NCAA March Madness Live
The best place to start is with the official March Madness app: NCAA March Madness Live (Free; iOS, Android, and Windows Phone). You can stream every game—all 67 of them—live through this app, or watch game highlights and recaps if you happen to miss one. Much like NBC’s official app for the Sochi Olympics earlier this year, you have to login with your cable subscription to access live footage, so unfortunately cord cutters need not apply. Besides live game streaming, you can set up live game alerts to help you stay on top of the action even if you can’t watch the game.
Of course, one of the biggest draws to March Madness Live is its bracket management feature. It connects to the official March Madness Bracket Challenge, so you can pick your teams and track how well you’re doing straight from the app. But you better hurry: Brackets must be in by Thursday morning to play.
ESPN Tournament Challenge
For strict bracket building, turn to ESPN Tournament Challenge (Free; iOS and Android). This no-frills app shows the entire live bracket and lets you make your own picks, which you can then share with your friends.
If a bunch of your friends are using the app, you can create your own bracket group and compete against each other. If you absolutely nail your picks and make it all the way to the Final Four, you’ll be entered to win $10,000. Sweet.
Sports are best enjoyed with buddies (or maybe not, if you prefer to get in a heated argument with your TV alone), and Fanatic (Free; iOS and Android) helps to connect you to fans of the same team in your area. Just create an account and pick your favorite NCAA teams; Fanatic will tell you which sports bars nearby also typically root for those teams. It doesn’t matter if you live in San Francisco but want to root for Syracuse (my alma mater is a Division III school with a Fighting Violet for a mascot, so my loyalties are thin here), Fanatic will find a bar that fits the bill. It also lets you invite friends to watch the game with you, and can help you plan a party if you’d rather watch at home.
If you’re planning on watching events anyways, then you might as well get rewarded for it. FanCake (Free; iOS and Android) awards you points for every game you watch, which you can then cash in for prizes like tickets and team swag. Just launch the app while you’re watching a game, select the program from a list, and keep one eye on your phone.
FanCake will then ask real time questions based on what’s going on, and you’ll get points for correct answers. When something big happens in a game—like if your team pulls an impressive alley-oop—a medal, trophy, or other object will fly across your phone’s screen; tap it to earn extra points. You can also predict the game’s outcome, and if it turns out to be true, you’ll earn even more points as well.

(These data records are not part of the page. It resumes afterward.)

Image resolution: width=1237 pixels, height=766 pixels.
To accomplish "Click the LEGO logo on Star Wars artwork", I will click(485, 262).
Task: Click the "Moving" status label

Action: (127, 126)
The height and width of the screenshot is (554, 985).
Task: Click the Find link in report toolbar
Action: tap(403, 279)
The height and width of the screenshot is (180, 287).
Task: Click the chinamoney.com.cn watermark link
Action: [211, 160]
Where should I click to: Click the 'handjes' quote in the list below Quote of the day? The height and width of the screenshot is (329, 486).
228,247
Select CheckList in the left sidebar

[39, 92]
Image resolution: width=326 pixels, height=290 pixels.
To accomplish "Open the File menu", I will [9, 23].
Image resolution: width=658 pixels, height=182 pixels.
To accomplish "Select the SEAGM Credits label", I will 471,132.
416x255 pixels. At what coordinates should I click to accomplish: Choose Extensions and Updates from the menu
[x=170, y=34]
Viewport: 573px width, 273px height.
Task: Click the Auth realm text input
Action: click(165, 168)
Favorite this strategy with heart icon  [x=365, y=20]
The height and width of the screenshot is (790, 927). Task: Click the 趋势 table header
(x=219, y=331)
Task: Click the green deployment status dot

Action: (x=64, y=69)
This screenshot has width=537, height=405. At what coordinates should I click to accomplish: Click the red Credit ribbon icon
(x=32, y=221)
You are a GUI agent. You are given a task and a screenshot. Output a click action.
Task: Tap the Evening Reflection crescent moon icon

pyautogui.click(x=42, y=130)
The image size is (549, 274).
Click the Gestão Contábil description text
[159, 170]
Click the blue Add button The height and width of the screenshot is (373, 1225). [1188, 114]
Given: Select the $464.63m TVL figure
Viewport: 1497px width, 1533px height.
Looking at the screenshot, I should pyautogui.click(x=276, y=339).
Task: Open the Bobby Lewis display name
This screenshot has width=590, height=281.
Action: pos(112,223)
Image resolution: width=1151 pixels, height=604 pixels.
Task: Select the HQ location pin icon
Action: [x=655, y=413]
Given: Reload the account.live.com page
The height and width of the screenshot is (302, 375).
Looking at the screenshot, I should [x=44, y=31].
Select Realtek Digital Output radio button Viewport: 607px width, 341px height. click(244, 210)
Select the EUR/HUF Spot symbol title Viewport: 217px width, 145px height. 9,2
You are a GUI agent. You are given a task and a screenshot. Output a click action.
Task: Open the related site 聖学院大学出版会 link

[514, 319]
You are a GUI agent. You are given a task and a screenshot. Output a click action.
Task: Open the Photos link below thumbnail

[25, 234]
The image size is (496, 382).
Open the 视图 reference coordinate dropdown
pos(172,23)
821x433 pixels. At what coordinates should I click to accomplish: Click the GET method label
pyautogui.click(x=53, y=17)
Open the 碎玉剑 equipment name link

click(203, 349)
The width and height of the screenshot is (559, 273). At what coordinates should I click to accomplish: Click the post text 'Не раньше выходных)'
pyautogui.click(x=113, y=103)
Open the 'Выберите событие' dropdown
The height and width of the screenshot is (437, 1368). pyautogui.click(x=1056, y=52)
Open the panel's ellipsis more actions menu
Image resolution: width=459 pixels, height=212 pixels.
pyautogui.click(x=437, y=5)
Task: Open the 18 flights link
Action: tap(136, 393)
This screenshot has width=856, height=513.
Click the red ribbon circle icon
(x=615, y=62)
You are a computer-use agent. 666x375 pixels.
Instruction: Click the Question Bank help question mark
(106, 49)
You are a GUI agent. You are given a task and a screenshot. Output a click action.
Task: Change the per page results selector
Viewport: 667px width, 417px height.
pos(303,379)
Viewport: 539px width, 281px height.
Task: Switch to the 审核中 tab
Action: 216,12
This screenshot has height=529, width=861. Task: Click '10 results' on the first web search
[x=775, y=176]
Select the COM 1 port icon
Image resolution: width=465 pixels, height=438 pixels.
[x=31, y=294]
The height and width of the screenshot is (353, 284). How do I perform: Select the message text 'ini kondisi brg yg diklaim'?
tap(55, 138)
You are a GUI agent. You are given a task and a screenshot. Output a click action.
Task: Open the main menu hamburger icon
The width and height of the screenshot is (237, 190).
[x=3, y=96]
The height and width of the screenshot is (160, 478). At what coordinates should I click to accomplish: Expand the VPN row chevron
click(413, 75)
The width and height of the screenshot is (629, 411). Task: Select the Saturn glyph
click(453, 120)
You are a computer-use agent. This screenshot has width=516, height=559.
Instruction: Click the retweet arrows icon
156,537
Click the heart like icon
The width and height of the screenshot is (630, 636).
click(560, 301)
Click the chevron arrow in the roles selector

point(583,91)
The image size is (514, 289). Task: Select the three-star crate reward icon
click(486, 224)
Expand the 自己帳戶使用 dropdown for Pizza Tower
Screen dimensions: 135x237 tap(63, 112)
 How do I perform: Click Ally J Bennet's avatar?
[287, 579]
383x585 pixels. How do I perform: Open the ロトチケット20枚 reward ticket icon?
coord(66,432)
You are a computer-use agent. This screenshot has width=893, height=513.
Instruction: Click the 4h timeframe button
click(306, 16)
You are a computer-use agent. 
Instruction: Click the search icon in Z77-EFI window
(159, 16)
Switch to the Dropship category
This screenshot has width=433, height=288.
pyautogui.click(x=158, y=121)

Popular sports news site theScore (Free; iOS and Android) has a special section for March Madness coverage, and its content is gorgeous—especially if viewed on a tablet. With frequently updated articles written by theScore’s own staff, photo slideshows, videos, and integrated social media feeds, this app will provide you with tons of basketball bites.
Its designated pages for brackets—both the full bracket and broken down by round and region—scores, news, and leaders help you easily keep track of how your teams are doing. You can even curate your own feed by picking your favorite teams to follow, which then gets saved in a special tab.